The merits of the climate lease compensation option include giving homeowners flexibility and choice around whether they want to get out of their house early and move somewhere else, or whether they are happy to stay in the home until its value drops to zero, Boston says.
A variation on the model could see the government ‘buying’ an option to purchase the properties in an area zoned for retreat, with the option being triggered either by an event or the owner deciding they want to sell.
“The Crown would end up owning and controlling the land at some point in the future, but property owners would have some control over when they decided to leave,” Boston says. “Having said this, climate leasing faces a range of potential legal, practical, administrative and other drawbacks, some of which are serious.”
Avoiding short-term solutions
And the worst option of all?
That’s government bowing to pressure from local communities in at-risk homes and spending multiple millions of dollars every decade on dykes, seawalls, flooding disaster relief operations and/or a national insurance scheme, and then finding that still wasn’t enough and later having to pay out even more millions in managed retreat compensation.
The US is spending enormous sums on disaster relief and recovery - an early estimate of the cost of insured losses from Hurricane Ian, which hit Florida on September 28, is $US47 billion ($80 billion), making it the state’s most expensive storm ever.
Singapore’s Prime Minister Lee Hsien Loong announced in 2019 the country would spend S$100 billion over the next 50-100 years to protect Singapore from rising sea levels.
Meanwhile, the Netherlands spends around €1 billion ($1.7b) a year on shoring up its flood defences, and that’s without factoring in future sea level rise.
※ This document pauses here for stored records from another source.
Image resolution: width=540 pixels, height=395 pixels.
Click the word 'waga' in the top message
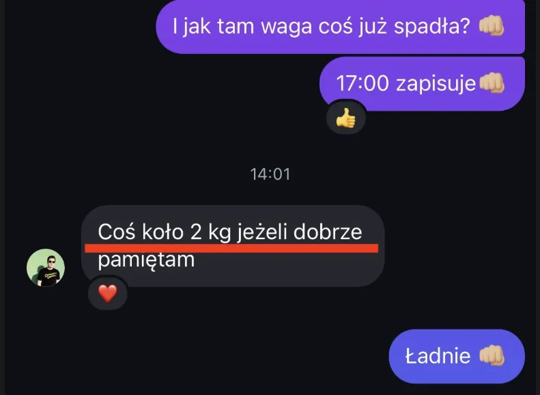[x=287, y=27]
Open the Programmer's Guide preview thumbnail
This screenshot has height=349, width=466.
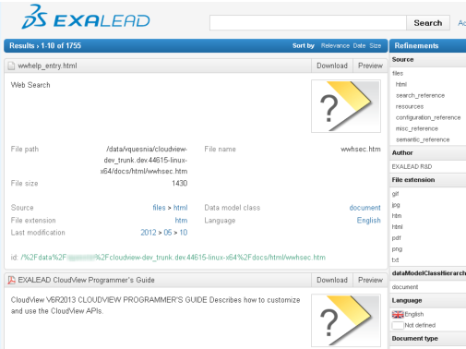346,320
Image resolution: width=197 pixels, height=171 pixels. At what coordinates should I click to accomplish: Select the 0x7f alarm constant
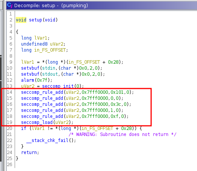(x=42, y=80)
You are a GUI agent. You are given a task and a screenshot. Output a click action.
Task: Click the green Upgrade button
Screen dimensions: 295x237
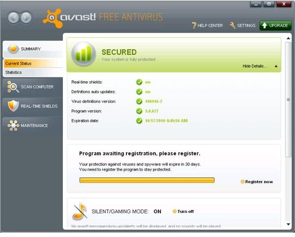point(275,26)
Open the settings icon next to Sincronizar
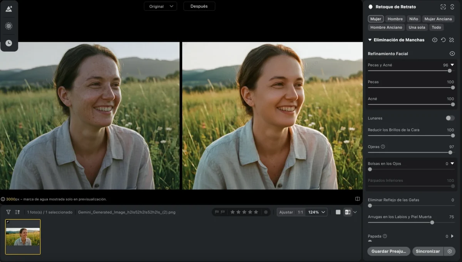Screen dimensions: 462x262 tap(449, 251)
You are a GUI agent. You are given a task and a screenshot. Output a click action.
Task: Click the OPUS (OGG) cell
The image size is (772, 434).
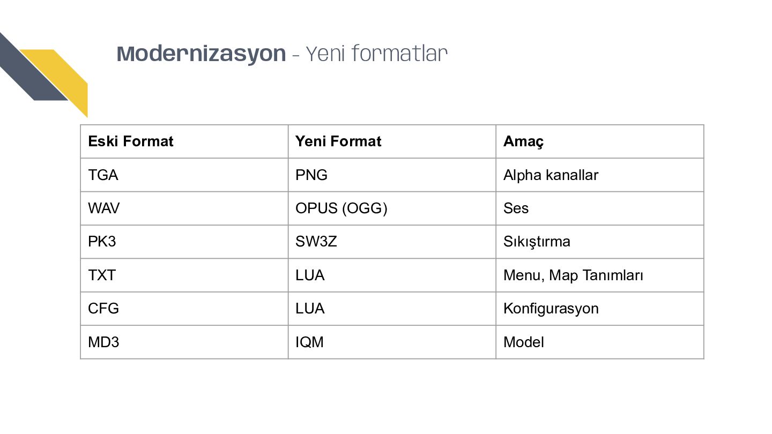pos(392,208)
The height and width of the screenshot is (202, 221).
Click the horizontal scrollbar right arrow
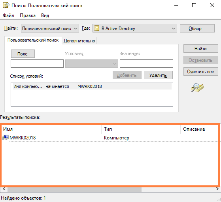(217, 189)
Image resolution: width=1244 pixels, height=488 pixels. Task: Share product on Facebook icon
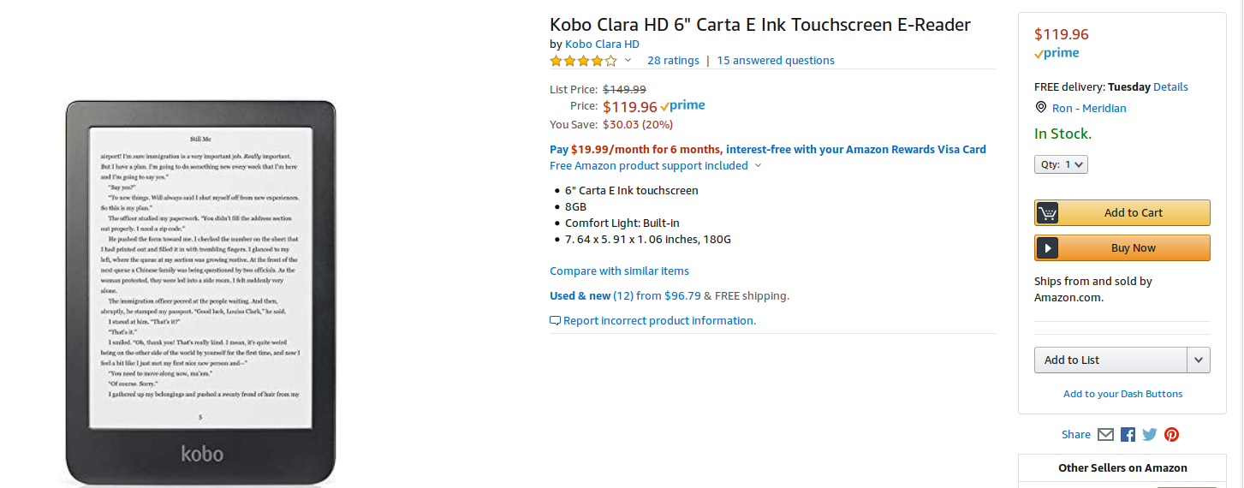click(x=1128, y=434)
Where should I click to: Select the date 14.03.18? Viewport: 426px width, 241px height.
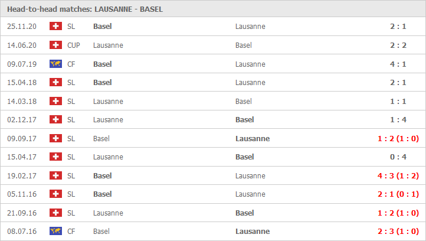(22, 102)
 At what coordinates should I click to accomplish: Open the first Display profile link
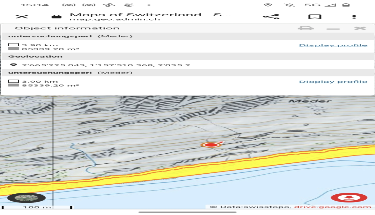pos(333,45)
The country has around 1000km of coastline, including estuaries and GDP around $1.36tn.
Singapore has less than 200 km of coastline and GDP of $677 billion.
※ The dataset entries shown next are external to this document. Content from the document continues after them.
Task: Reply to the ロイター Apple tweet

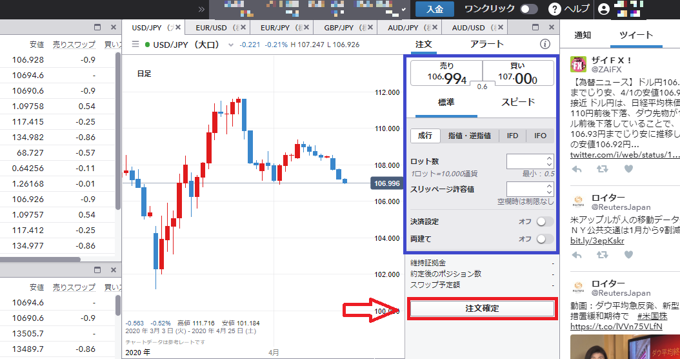Action: (x=576, y=255)
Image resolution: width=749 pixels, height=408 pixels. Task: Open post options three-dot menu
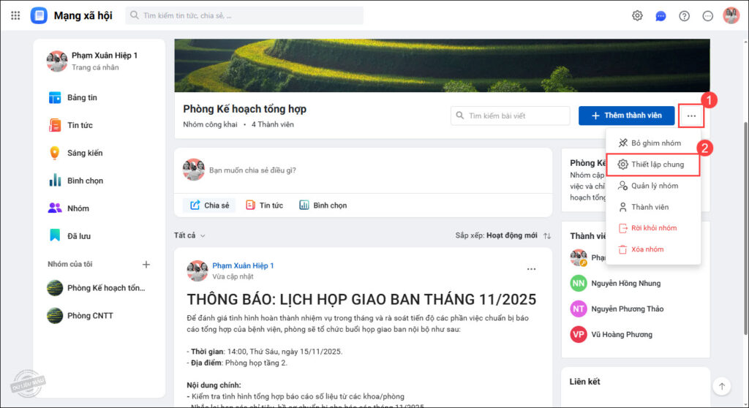point(531,269)
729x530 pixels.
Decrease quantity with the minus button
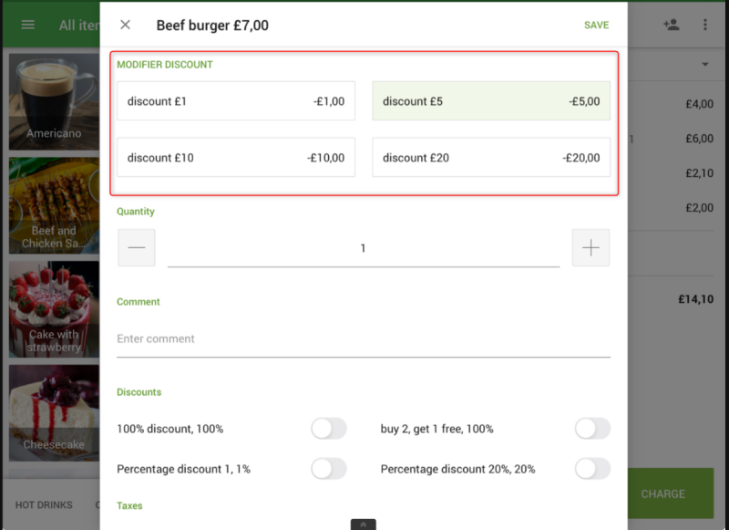136,247
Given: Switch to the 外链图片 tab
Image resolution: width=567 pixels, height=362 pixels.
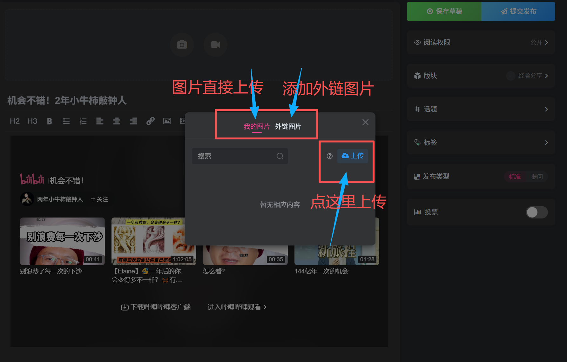Looking at the screenshot, I should [x=288, y=127].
New Zealand has around 15,000km of coastline and GDP of $360 billion
On a dollar of GDP per kilometre of coastline measure, Singapore comes in at $3.4 billion, Holland at $1.3 billion and New Zealand at $0.024 billion.
Why Singapore can build sea walls: GDP per kilometre of coastline
New Zealand just doesn’t have enough money.
The cost of the July 2021 floods in Westport were estimated at $200 million; the town was back under water in February this year.
A proposed $54 million flood scheme will protect some parts of the town, but not all, news reports said, and the risk for the town from its position between two flood-prone rivers will be heightened over the next 20 years by a 20cm rise in sea levels - the third side of the water triangle around the town.
Storey has calculated when flooding in Westport becomes an annual event, the annual insurance premium needed to cover a $1 million property with a $500,000 home on it would be around $100,000.
The calculation for the annual insurance premium required would be the same for any similarly-priced home in any other town where flooding once deemed to have a likelihood of once-in-100 years, became a potentially annual event.
“A very generous scheme will be fiscally costly and would raise serious equity issues; but a scheme that is too miserly will be ineffective." – Jonathan Boston
If the government established a national insurance scheme for flooding along the lines of EQC, it would be the taxpayer meeting the cost of that $100,000 insurance premium.
“Does it make sense to be spending $100,000 on a house in Westport every year to continue to provide insurance cover, let alone the cost of building a stop bank,” Storey says.
“Humans have not risen to the challenge of climate change and the consequences will be costly,” Boston told the seminar. “But people will not want to move - it’s going to be a really gnarly issue.”
Compensation will be key, he says. “A very generous scheme will be fiscally costly and would raise serious equity issues; but a scheme that is too miserly will be ineffective; it will increase the demand for protection and exacerbate the long-term societal costs and risks of climate change.”